The sami2py.Model class loads the raw output of the model run. It loads each individual file and reshapes them into a single xarray. Dataset object for convenience of use. This class will also load the namelist info as metadata to allow inspection of input parameters, as well as any custom E×B input that was used. When working within sami2py, this information is stored in the model.MetaData object as a dictionary. The parameters are reshaped as 4D arrays with appropriate coordinates. Examples are shown in the sample code in Section 3. Users may run analysis directly from the Model object or save to a single file.
For portability and reproducability, both data and metadata can be exported to a netCDF4 file (Whitaker et al., 2020) using the to_netcdf method on the model. The metadata will be included as top-level attributes in the output file, documenting how the run was initialized and including both the sami2py version number and commit hash (in case a custom branch based on an official version was created). The netCDF4 versions of the file are constructed to be compatible with pysat.
2.4 Integration into the pysat ecosystem
The pysat ecosystem (Stoneback et al., 2018) has evolved to support management and analysis of a number of data sets throughout the space science community. The core pysat engine provides a framework to manage data sets, including acquisition, archival, and management. As a management tool, it has been used operationally in missions and analysis projects, including the ICON and COSMIC2 missions. A series of libraries has been written to translate between the core pysat commands and individual data sets. This standardization allows pysat to manage the metadata as well.
These files can be integrated into the pysat ecosystem by using the custom sami2py instrument module at pysatModels (Burrell et al., 2022). This package includes a number of other tools to compare observational data with models.
3 Sample workflow
This section demonstrates how sami2py can be used in a research workflow to run and analyze the SAMI2 model and output.

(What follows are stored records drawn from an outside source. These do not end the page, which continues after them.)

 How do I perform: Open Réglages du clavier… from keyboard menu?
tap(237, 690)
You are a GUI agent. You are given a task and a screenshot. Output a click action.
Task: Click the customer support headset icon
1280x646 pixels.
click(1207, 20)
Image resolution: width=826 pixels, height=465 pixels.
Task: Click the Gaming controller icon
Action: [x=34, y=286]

3.1 Environment and compilation
The code here has been tested in linux, Mac, and Windows environments through Github Actions. Each environment is tested through a unit test suite with 97.6% code coverage as of version 0.3.0. The unit tests are configured to use the latest python packages under python 3.9 and 3.10 environments, as well as a version limited to numpy 1.20 under python 3.8. The specific versions used for the core requirements as of the publication of this paper are listed in Table 2.
3.2 Preparing to run the model
The sami2py.run_model method and sami2py.Model class provide the core functionality of sami2py. The following code snippet prepares the archive directory, and specifies the time and location for the run as well as declaring custom E×B input.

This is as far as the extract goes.